Resistance to trastuzumab develops by multiple mechanisms:

• activation of downstream pathways
• the presence of mucin, which interferes with the binding of trastuzumab
• mutations in HER2, especially loss of the external binding domain
• overloading of growth factors that cause ligands to flood the system and overcome the block
• activation of a redundant survival pathway, such as the estrogen receptor
• presence in the membrane of other kinases that can bypass the receptor block

Combining receptor inhibitors with each other, or with downstream/alternative signaling inhibitors, may overcome these roadblocks. New agents that may meet this aim include the tyrosine kinase inhibitors lapatinib (Tykerb), gefitinib (Iressa), and erlotinib (Tarceva) and the dimerization inhibitor pertuzumab (investigational). These are not effective by themselves, however, since each leaves a part of the pathway "open," but they are powerful when grouped together in a way that more completely blocks signals from all heterodimer pairs.

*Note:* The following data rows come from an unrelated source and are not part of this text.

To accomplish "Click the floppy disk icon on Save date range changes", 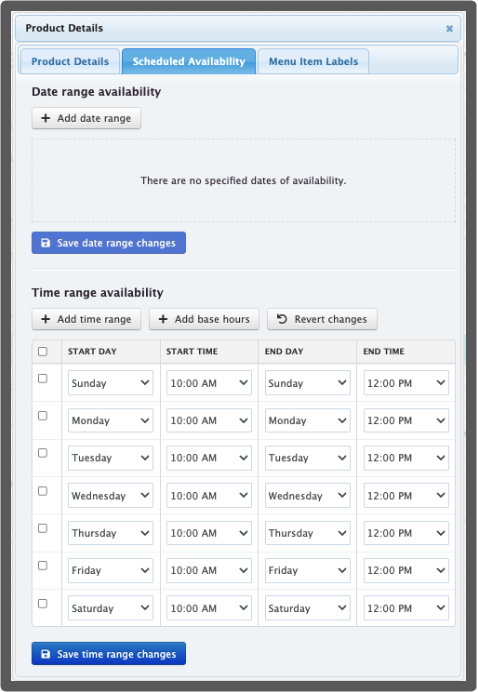I will click(x=45, y=243).
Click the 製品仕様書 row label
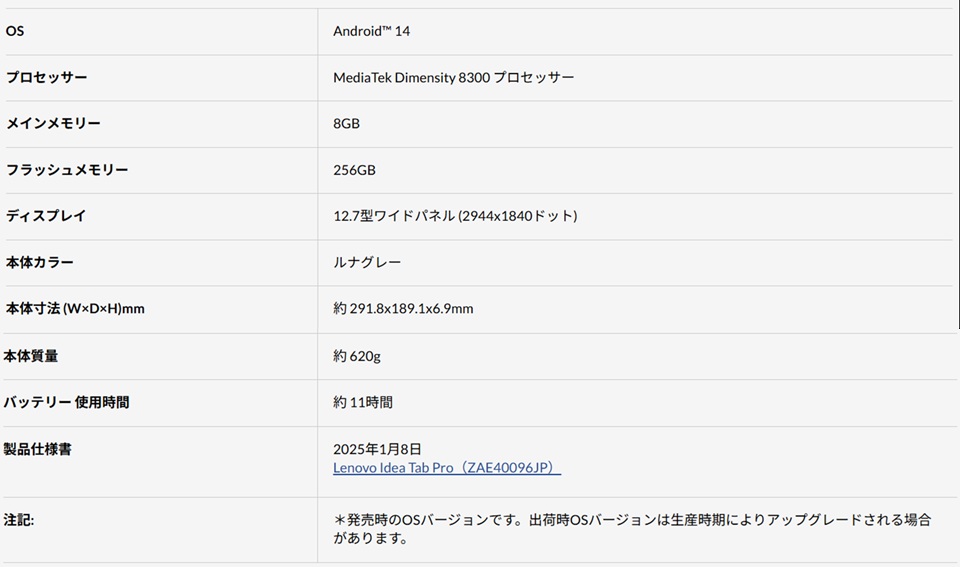The width and height of the screenshot is (960, 567). tap(37, 449)
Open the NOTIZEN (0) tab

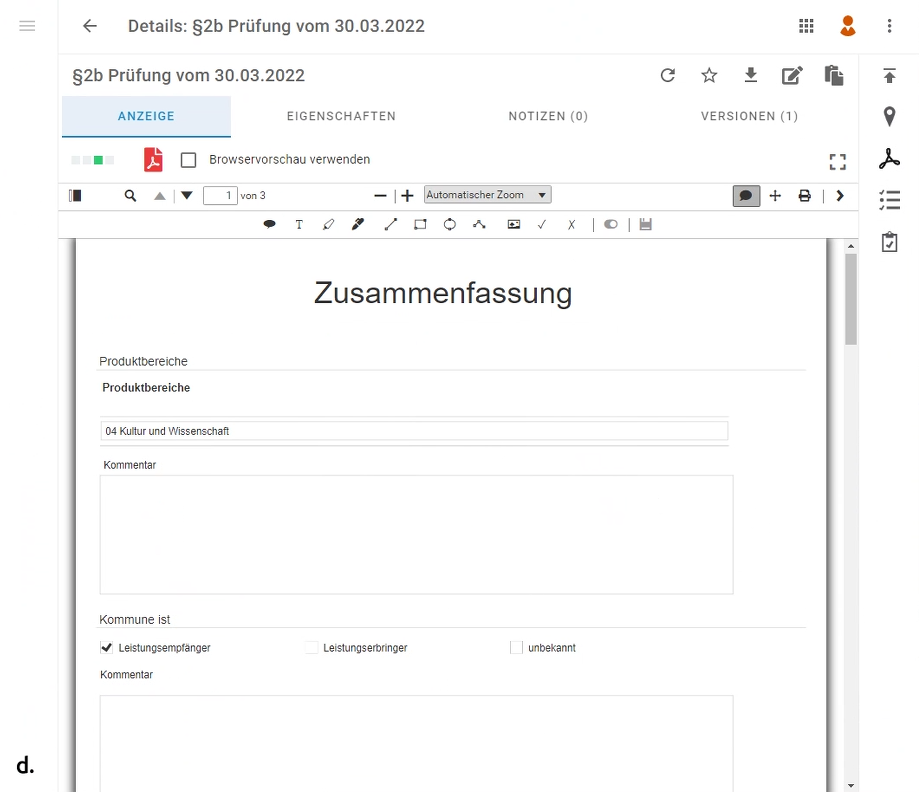pyautogui.click(x=548, y=116)
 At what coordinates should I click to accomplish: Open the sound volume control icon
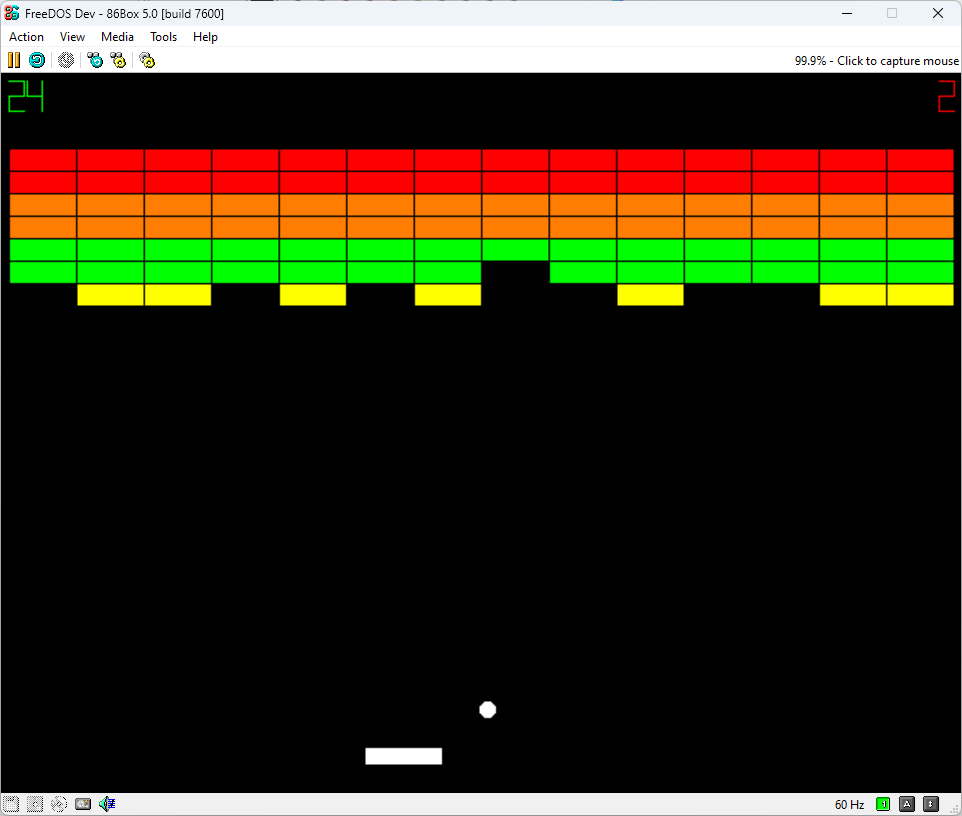(106, 804)
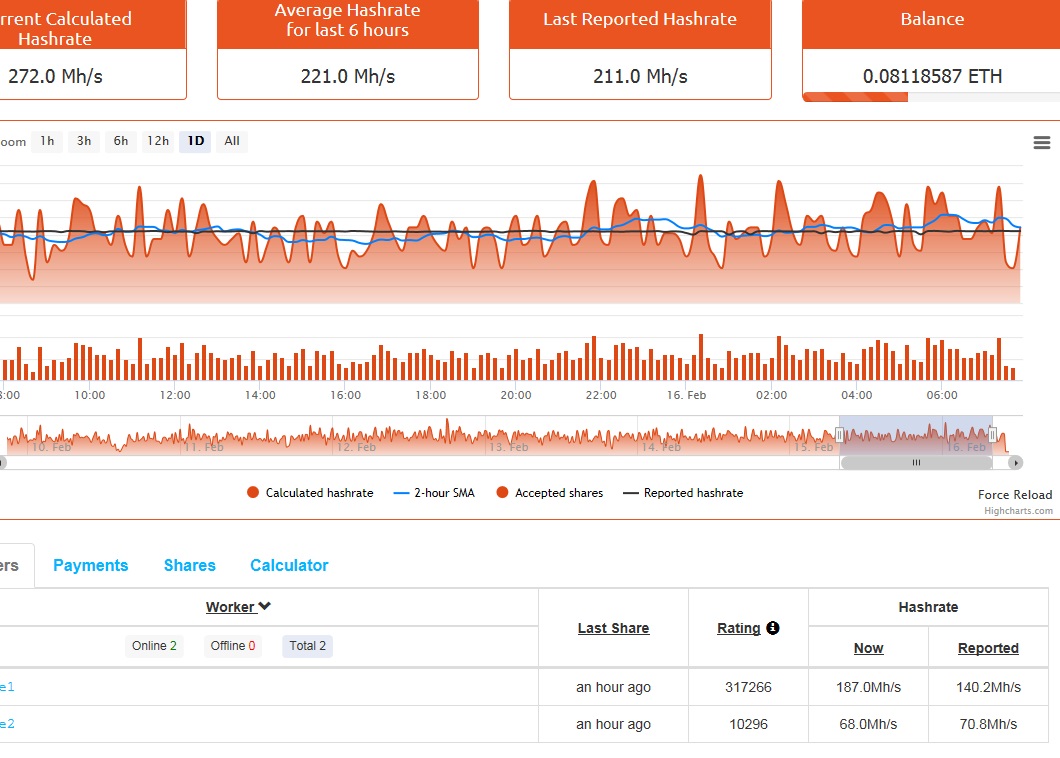Viewport: 1060px width, 758px height.
Task: Expand the Worker sort dropdown chevron
Action: click(265, 607)
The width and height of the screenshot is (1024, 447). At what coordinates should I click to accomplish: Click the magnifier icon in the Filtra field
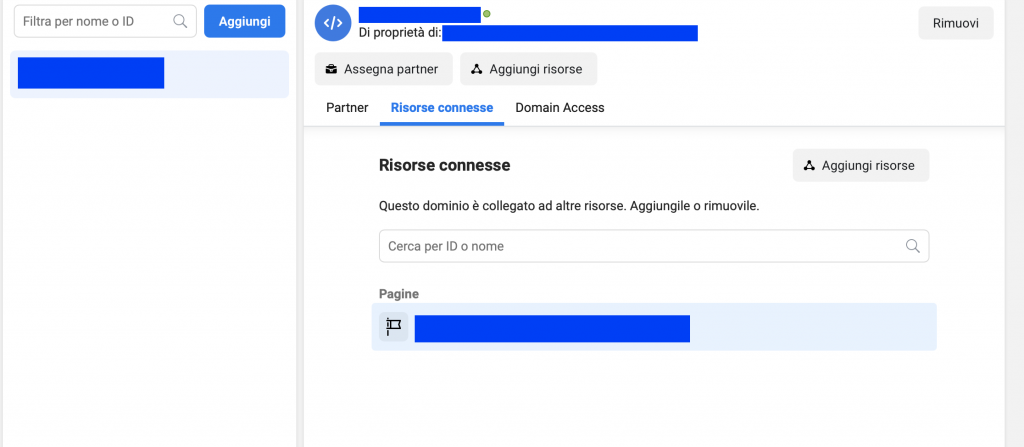point(180,21)
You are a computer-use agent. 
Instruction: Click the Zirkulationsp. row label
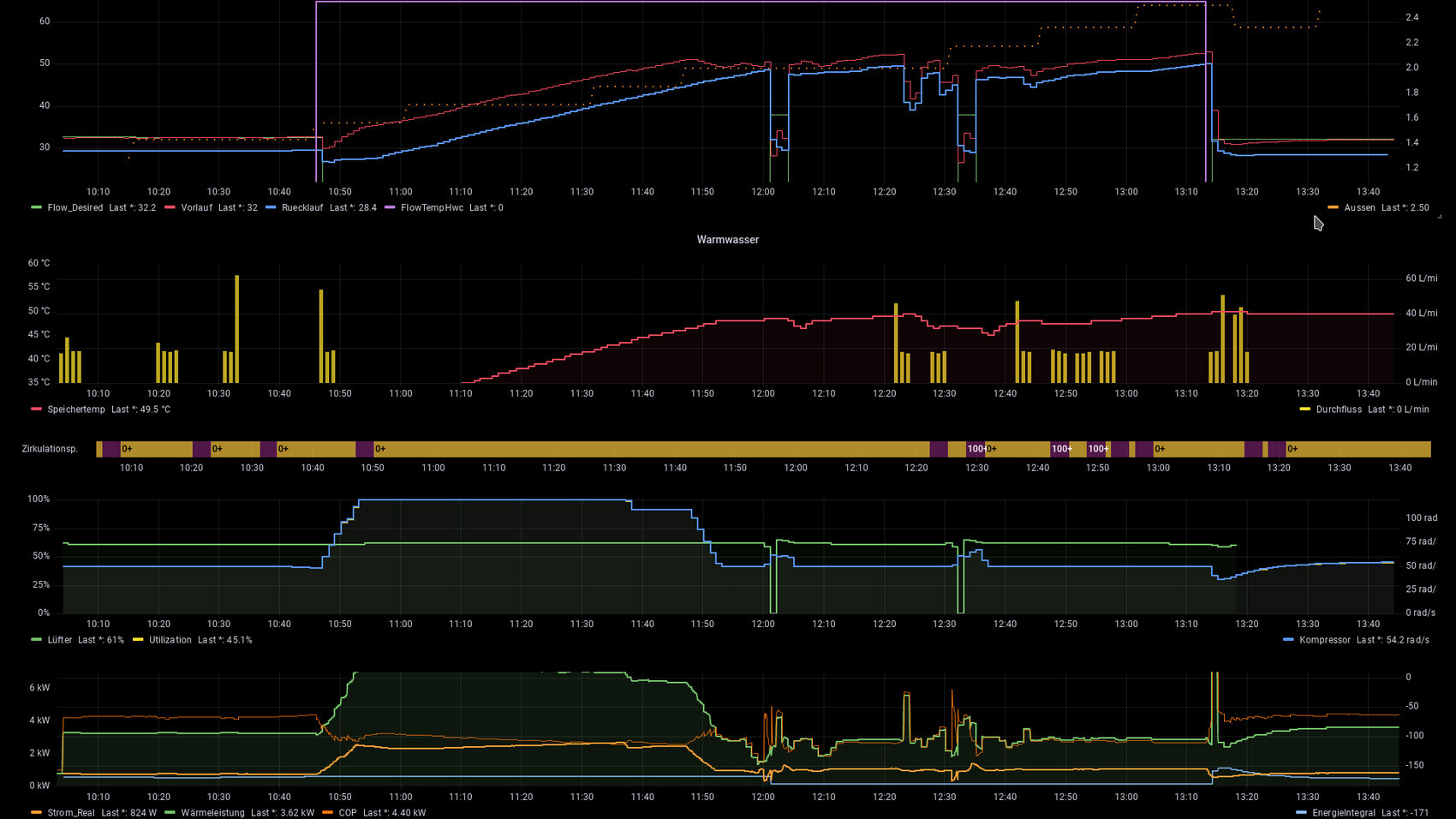(x=50, y=449)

Observations in preclinical models have found this approach to have a powerful effect. Cocktails of these agents have been shown to completely eradicate some xenograft models of human breast cancer, Dr. Osborne said. For example, in an MCF7/HER2 (tamoxifen-resistant) mouse model, treatment with tamoxifen and a single agent -- trastuzumab, gefitinib, lapatinib, or pertuzumab -- only partially and temporarily inhibits tumor growth. "Cells survive because this is a robust network that can adapt and be stimulated by another set of receptors other than the one being blocked," he said. "Incomplete blockade of the pathway leaves the rest of the pathway open for the tumor to use." When all are used together, "the tumors disappear and never come back, even when you stop the therapy," Dr. Osborne said. He added that the estrogen receptor must be blocked, either with tamoxifen or ideally with aromatase inhibitors, which completely deprive the tumor of estrogen. There have been no clinical trials yet of such combinations in untreated patients, though they are on the horizon. Upcoming studies will evaluate numerous combinations of lapatinib and trastuzumab with and without paclitaxel in the neoadjuvant and adjuvant settings, and the combination of pertuzumab, trastuzumab, and erlotinib in the metastatic setting.

Disclosures:

The author(s) have no significant financial interest or other relationship with the manufacturers of any products or providers of any service mentioned in this article.